Foi essa menina endurecida que desembarcou no Rio de Janeiro no dia 6 de janeiro de 1981. E que prosseguiu em sua luta fazendo sempre o que quis. Coração Imprevisto, o disco de voz e piano em cuja capa aparece deitada olhando para o teto, que é o que fazia em Londres e o que faz até hoje para relaxar, foi seguido por O Amor É Cego e Vê (1990) e Lisboa Dentro de Mim (1993), cheio de músicas antigas do cancioneiro português dos anos 1950 e 1960. Nada de fado. Eugénia jamais almejou ser fadista. Para ela o fado é uma canção regional de Lisboa que se tornou conhecida por causa de Amália Rodrigues. Segundo ela, a 15 quilômetros da capital ninguém canta fado, embora exista o fado estudantil de Coimbra, cantado por homens, e o fado marialva, de Ribatejo, muito machista, em que a mulher está sempre em segundo lugar. Fado não é alegre, no máximo tem humor. Como são viajantes, os portugueses são melancólicos, embora tenham um lado alegre. Um português parado é um português triste. Um português em movimento é um português alegre. Por isso há quem diga que os “brasileiros são portugueses à solta”.

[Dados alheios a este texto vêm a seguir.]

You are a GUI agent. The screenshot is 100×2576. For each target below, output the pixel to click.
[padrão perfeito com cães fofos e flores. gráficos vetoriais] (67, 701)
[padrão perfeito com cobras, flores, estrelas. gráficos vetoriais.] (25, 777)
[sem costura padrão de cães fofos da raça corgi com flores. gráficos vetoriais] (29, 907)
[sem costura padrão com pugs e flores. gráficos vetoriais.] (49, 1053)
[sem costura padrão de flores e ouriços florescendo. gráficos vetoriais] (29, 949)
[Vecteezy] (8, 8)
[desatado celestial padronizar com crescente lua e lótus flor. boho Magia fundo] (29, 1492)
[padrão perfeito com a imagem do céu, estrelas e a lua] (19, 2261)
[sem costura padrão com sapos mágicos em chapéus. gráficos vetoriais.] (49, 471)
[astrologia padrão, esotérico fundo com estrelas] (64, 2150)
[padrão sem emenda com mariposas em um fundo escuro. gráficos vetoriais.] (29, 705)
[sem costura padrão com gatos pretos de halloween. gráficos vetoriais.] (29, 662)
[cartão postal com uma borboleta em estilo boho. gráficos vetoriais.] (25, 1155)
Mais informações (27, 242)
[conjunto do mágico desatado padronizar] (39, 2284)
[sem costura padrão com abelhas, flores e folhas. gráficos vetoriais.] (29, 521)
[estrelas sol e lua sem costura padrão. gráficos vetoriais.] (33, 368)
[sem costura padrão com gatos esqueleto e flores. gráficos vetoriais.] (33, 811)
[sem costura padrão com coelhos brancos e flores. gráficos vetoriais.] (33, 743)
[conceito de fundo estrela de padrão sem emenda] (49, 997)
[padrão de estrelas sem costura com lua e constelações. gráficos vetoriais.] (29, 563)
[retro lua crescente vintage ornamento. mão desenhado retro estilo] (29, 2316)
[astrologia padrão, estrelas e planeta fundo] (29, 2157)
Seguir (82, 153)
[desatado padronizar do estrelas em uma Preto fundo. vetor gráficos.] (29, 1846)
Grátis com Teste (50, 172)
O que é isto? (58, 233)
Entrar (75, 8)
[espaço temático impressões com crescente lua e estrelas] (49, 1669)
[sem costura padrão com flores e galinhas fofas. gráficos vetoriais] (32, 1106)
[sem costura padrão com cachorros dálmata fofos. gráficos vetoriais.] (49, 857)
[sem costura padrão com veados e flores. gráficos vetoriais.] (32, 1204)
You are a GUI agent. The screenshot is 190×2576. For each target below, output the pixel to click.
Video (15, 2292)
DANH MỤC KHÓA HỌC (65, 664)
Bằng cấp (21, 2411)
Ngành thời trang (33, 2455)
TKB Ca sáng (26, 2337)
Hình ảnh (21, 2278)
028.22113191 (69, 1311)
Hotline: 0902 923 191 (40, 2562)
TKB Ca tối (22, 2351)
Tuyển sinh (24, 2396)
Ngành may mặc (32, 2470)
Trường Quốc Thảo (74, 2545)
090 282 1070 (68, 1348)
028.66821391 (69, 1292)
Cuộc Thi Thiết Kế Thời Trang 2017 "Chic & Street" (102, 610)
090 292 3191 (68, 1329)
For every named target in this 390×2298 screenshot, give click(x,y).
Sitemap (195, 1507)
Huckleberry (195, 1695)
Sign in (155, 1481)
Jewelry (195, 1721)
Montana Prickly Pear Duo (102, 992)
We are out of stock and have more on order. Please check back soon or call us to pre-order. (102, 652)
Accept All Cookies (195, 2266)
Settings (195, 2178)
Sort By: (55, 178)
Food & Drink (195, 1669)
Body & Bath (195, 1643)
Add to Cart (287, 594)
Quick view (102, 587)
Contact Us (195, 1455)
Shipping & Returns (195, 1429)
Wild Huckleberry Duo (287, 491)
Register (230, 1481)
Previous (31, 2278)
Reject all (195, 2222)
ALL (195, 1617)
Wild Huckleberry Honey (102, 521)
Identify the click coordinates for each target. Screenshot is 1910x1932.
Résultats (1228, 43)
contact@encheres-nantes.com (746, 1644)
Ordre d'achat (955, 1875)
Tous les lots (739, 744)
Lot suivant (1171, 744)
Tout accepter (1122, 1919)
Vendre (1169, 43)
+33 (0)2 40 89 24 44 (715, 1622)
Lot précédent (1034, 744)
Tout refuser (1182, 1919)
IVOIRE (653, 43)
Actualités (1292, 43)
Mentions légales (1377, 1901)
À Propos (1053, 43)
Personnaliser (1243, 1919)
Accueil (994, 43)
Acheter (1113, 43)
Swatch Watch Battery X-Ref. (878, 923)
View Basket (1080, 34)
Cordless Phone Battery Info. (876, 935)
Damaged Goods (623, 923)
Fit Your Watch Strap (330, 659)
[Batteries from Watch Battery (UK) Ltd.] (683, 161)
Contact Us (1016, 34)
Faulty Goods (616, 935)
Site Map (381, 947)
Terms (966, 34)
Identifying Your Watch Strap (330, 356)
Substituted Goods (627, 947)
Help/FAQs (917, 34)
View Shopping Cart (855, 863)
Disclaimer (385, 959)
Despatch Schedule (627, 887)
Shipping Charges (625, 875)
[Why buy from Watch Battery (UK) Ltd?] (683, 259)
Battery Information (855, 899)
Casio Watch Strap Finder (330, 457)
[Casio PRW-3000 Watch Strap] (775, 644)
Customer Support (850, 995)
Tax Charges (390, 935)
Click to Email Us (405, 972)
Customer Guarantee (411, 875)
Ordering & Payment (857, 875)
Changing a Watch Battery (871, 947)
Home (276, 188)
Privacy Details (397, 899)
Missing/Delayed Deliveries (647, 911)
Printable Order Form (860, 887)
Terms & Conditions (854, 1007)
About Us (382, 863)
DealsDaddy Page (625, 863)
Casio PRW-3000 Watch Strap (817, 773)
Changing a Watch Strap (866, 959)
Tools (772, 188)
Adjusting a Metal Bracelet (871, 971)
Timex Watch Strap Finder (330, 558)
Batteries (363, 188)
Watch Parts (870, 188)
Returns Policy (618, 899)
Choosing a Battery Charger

Entre os discos que estão sendo lançados figura o Canta Vinicius de Moraes. Eugénia havia prometido a João Araújo, da Som Livre, que lançaria, em Portugal, um disco de sambinhas do poeta. Na verdade, já havia escolhido as letras que Vinicius escreveu em um português coloquial, mais comum em Portugal, “porque tu me disseste, porque tu me chegaste”. De fato, o filho do “Poetinha”, Pedro Moraes, disse que um dos sonhos do pai era ouvir essas canções cantadas por uma portuguesa que não fosse fadista. O CD Paz marca a estréia de Eugénia compositora de melodias, Desconstrução é um CD duplo que traz composições de Chico Buarque devidamente “eugeneizadas” e PoPortugal traz regravações de sucessos recentes. São músicas de Tozé Brito, GNR, Pedro Ayres Magalhães, do grupo Heróis do Mar, Pedro Abrunhosa, Clã, Jáfumega, Antonio Pinho, Nuno Rodrigues e Pilar. O equivalente no Brasil seria um CD com músicas de Cazuza, Titãs, Paralamas, Marina etc. Anos 1980 em Portugal “pós-25 de abril”. Segundo Eugénia, o trabalho foi muito bem recebido. O que não significa que tenha feito as pazes com Portugal. Ainda prefere ser vista como maldita.

À vontade, agora dividindo a responsabilidade musical com o paulistano Eduardo Queiroz e sendo acompanhada por músicos brasileiros, Eugénia tem três projetos. Um disco em inglês, a ser gravado em Nova York; um disco de canções infantis acoplado a um best-seller de sua mãe, Conversando com Versos; e um projeto secreto, que envolveria essas quase três décadas de relacionamento Brasil-Portugal. Sua maior força vem da família, que, segundo seu pai, é “o triângulo imbatível e o quadrilátero impossível”, dada a união entre Eugénia, a mãe, a irmã e a filha. Deixando um flat inflacionado por um apartamento tranqüilo em Higienópolis, ela filosofa: “Agora que cheguei aos 50 anos, agora que percebi que não vou morrer antes da terceira idade, vou ter de agüentar. Envelhecer em Portugal é um desespero, é frio. Se puder optar pelo meu fim, quero me ver perdida aí em uma praia, rindo agarrada a uma garrafa de vinho tinto, com bom tempo, Havaianas nos pés, um short e tal”. Na certa, esperando pelas músicas que ainda não foram compostas.